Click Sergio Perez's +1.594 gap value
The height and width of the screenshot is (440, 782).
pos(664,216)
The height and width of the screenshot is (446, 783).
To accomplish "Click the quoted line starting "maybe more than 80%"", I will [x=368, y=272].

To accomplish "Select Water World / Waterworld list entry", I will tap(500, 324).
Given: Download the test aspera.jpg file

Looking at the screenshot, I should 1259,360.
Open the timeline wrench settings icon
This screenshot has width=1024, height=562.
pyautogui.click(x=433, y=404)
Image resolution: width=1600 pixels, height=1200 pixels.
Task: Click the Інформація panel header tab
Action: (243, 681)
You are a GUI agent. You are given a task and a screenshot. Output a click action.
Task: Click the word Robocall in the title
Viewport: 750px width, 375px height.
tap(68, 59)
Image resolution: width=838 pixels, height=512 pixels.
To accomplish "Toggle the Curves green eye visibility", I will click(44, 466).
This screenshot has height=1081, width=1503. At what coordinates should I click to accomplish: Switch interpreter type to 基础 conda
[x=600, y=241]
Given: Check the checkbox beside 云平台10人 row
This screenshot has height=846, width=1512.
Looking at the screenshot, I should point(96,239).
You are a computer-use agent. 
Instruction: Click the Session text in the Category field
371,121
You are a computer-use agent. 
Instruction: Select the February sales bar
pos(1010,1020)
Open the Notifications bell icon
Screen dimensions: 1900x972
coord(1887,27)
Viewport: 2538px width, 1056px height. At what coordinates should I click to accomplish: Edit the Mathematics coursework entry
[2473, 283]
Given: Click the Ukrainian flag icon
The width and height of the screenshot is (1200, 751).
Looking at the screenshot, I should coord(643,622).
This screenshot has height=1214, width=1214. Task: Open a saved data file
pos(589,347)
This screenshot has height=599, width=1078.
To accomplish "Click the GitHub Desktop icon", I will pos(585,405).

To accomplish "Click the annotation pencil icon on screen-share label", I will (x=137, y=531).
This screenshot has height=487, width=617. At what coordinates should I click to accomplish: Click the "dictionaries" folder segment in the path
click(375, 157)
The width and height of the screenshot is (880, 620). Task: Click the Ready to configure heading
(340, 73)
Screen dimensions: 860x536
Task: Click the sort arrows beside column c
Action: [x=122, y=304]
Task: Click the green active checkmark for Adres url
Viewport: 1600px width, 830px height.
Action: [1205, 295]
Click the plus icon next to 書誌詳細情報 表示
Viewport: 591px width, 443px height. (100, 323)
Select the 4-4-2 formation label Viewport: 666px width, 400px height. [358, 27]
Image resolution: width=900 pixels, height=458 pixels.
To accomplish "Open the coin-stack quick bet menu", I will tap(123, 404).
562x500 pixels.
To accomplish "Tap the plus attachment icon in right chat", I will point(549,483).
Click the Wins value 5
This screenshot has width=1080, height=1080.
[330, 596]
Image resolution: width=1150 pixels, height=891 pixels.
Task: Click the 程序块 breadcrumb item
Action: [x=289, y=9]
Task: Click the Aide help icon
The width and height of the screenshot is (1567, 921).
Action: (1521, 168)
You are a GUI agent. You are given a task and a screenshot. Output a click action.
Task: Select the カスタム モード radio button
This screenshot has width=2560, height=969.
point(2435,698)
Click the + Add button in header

TASK DIRECTIONS:
When the material above is given again, every line must match it exactly.

COMPLETED EXERCISE:
Click Sergio Perez's +1.594 gap value
The height and width of the screenshot is (440, 782).
pos(664,216)
The height and width of the screenshot is (446, 783).
To accomplish "Click the quoted line starting "maybe more than 80%"", I will [x=368, y=272].

To accomplish "Select Water World / Waterworld list entry", I will tap(500, 324).
Given: Download the test aspera.jpg file

Looking at the screenshot, I should 1259,360.
Open the timeline wrench settings icon
This screenshot has width=1024, height=562.
pyautogui.click(x=433, y=404)
Image resolution: width=1600 pixels, height=1200 pixels.
Task: Click the Інформація panel header tab
Action: (243, 681)
You are a GUI agent. You are given a task and a screenshot. Output a click action.
Task: Click the word Robocall in the title
Viewport: 750px width, 375px height.
tap(68, 59)
Image resolution: width=838 pixels, height=512 pixels.
To accomplish "Toggle the Curves green eye visibility", I will click(44, 466).
This screenshot has height=1081, width=1503. At what coordinates should I click to accomplish: Switch interpreter type to 基础 conda
[x=600, y=241]
Given: Check the checkbox beside 云平台10人 row
This screenshot has height=846, width=1512.
Looking at the screenshot, I should point(96,239).
You are a computer-use agent. 
Instruction: Click the Session text in the Category field
371,121
You are a computer-use agent. 
Instruction: Select the February sales bar
pos(1010,1020)
Open the Notifications bell icon
Screen dimensions: 1900x972
coord(1887,27)
Viewport: 2538px width, 1056px height. At what coordinates should I click to accomplish: Edit the Mathematics coursework entry
[2473, 283]
Given: Click the Ukrainian flag icon
The width and height of the screenshot is (1200, 751).
Looking at the screenshot, I should coord(643,622).
This screenshot has height=1214, width=1214. Task: Open a saved data file
pos(589,347)
This screenshot has height=599, width=1078.
To accomplish "Click the GitHub Desktop icon", I will pos(585,405).

To accomplish "Click the annotation pencil icon on screen-share label", I will (x=137, y=531).
This screenshot has height=487, width=617. At what coordinates should I click to accomplish: Click the "dictionaries" folder segment in the path
click(375, 157)
The width and height of the screenshot is (880, 620). Task: Click the Ready to configure heading
(340, 73)
Screen dimensions: 860x536
Task: Click the sort arrows beside column c
Action: [x=122, y=304]
Task: Click the green active checkmark for Adres url
Viewport: 1600px width, 830px height.
Action: [1205, 295]
Click the plus icon next to 書誌詳細情報 表示
Viewport: 591px width, 443px height. (100, 323)
Select the 4-4-2 formation label Viewport: 666px width, 400px height. [358, 27]
Image resolution: width=900 pixels, height=458 pixels.
To accomplish "Open the coin-stack quick bet menu", I will tap(123, 404).
562x500 pixels.
To accomplish "Tap the plus attachment icon in right chat", I will point(549,483).
Click the Wins value 5
This screenshot has width=1080, height=1080.
[330, 596]
Image resolution: width=1150 pixels, height=891 pixels.
Task: Click the 程序块 breadcrumb item
Action: [x=289, y=9]
Task: Click the Aide help icon
The width and height of the screenshot is (1567, 921).
Action: (1521, 168)
You are a GUI agent. You are given a task and a screenshot. Output a click action.
Task: Select the カスタム モード radio button
This screenshot has width=2560, height=969.
point(2435,698)
Click the + Add button in header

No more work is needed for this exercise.